TTS is a common abbreviation for text-to-speech technology that converts written text into spoken words. The voice of these spoken words could be human or artificially generated. When artificially generated voices are chosen for use in TTS systems, the speech output often comes across as robotic or unnatural, at least compared to other audio formats such as live audio (human speech in real-time) or voice acting.
In more recent years, TTS audio has become hard to distinguish from other audio formats since information can now be converted into seemingly natural speech by using advanced “linguistic and acoustic processing.”
Yet TTS is not to be confused with STT. STT, or speech-to-text, employs automatic speech recognition to recognize words spoken and then transcribes these words into text in a language that a computer can understand.
Uses for TTS today
The cost-effectiveness and efficiency of TTS are two major factors influencing how it is used today.

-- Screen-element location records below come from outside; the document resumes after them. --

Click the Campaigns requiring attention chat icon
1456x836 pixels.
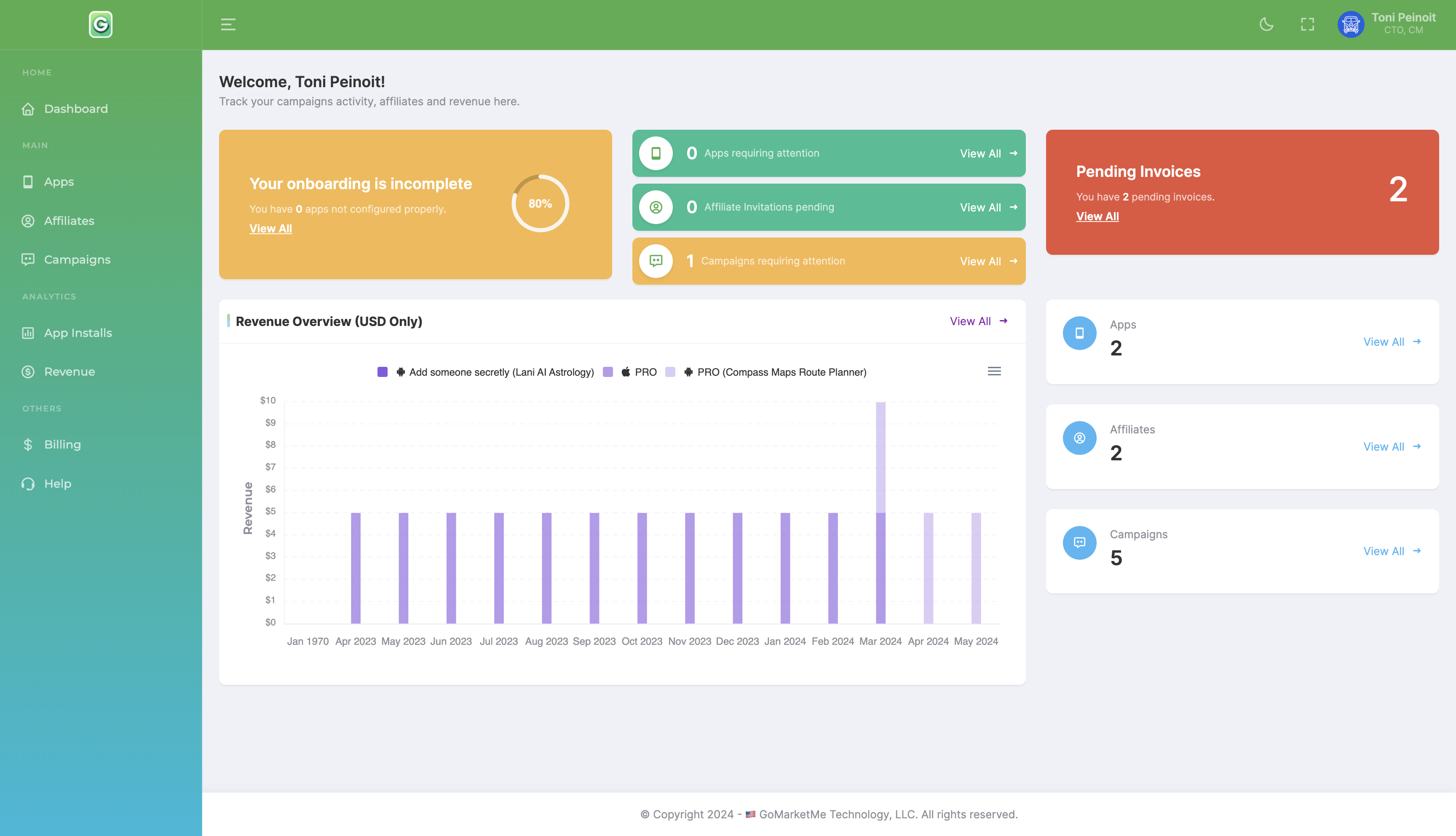click(x=656, y=261)
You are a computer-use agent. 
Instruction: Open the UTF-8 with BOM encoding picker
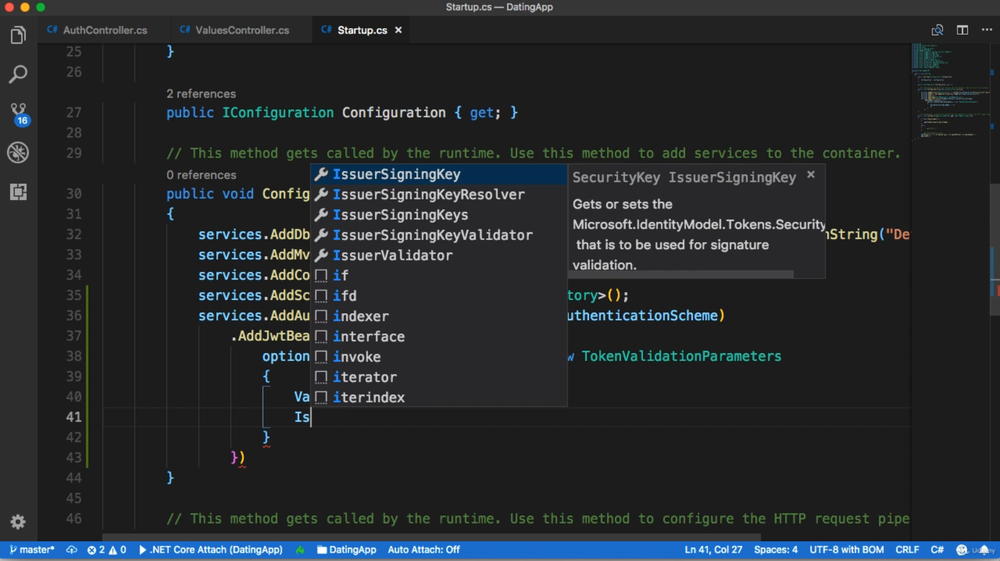tap(846, 550)
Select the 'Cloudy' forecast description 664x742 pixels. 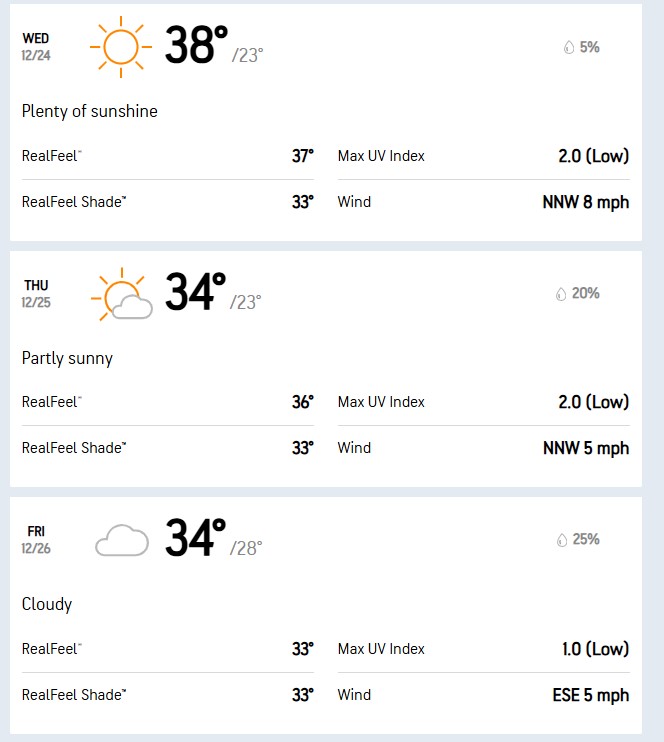click(47, 604)
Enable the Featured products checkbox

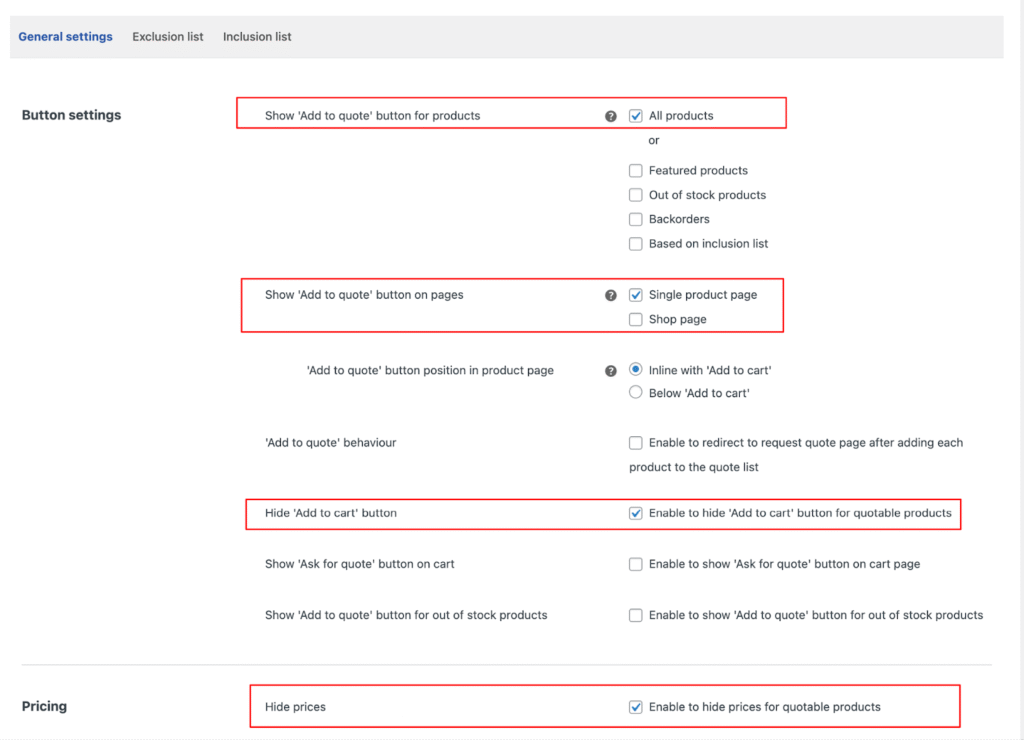pyautogui.click(x=636, y=171)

Broad applications of TTS include call centre platforms, mobile terminals (such as PCs and phones) and broadcasting information service systems. In each case, TTS offers a convenient and alternative way to digest information and improve user experience on digital platforms. Just think: you prepare breakfast while a TTS device reads you your emails and memos every morning.
For content creators, TTS is an enticing option for producing music, podcast recordings, Instagram reels, YouTube vlogs and audiobooks. A content creator will likely spend less time choosing a TTS app, feeding it a script and waiting for the audio to generate than if they tried to (traditionally) record someone reading the script aloud.
For people with disabilities or foreign language speakers, TTS offers an accessible means of reducing communication barriers and learning new material. Assistive speech devices can take TTS voice banks, allowing individuals to build a synthetic voice.
Two pilot studies (using Kurzweil 3000 TTS software) were conducted in 2012 on around 104 high school students in grades 9–12.
These students had varying levels of disabilities, which made reading difficult. All students who participated in the study were flagged as at-risk for referral to special education services. Electronic documents such as books, articles and magazines were run through a TTS system that each of the students had been taught how to use before the study. By the end of the study, conclusions were drawn that the reading rate, vocabulary and comprehension of students who participated throughout the entire study had improved.
A case of Mistaken Identity?
“TTS audio listeners were able to detect personality cues based on voice parameters such as volume, speaking rate and pitch.”
One study, using TTS audio with varied personality cues, recorded that when TTS is used for long-form content (e.g., paragraphs in an essay, as opposed to brief words and/or sentences), the TTS audio listeners were able to detect personality cues based on voice parameters such as volume, speaking rate and pitch. Manipulating these parameters was enough to have a listener conclude it is the voice of an introvert and not an extrovert, or vice versa.
Other studies find that what a TTS audio listener can infer from the TTS voice varies depending on the gender and accent of said voice. Although some of these voices are AI-generated, the more similar to a male voice the audio is, the higher the possibility of its listener believing the content to be credible.
In summary, the impact on user experience when listening to TTS audio can be far-reaching. The root cause of these impacts is that a TTS audio listener chooses to interpret what is heard either positively or negatively.
Exploring the Impacts
TTS audio listeners may mistake the identity of the narrator of their favourite audiobook, the bot on their most frequently visited website or the tour guide in the latest vlog of a YouTube channel they have been subscribed to for years.
Scarier prospects than this include the use of TTS to create deepfakes as well as phishing and fraud scams, which employ emotionally manipulative TTS audio to dupe their listeners. TTS, when technologically advanced enough, is hard to distinguish from natural human speech and can be used to create fake quotes by influential people.
Ranging from harmless to harmful, the broad applications of TTS today means that there is an increasing chance of mistaking an AI-generated voice for a human’s. The simplest remedy to this risk starts with acknowledging that it is, in fact, a probable risk.
As such, one should slowly train the mind to approach TTS technology with a healthy dose of skepticism.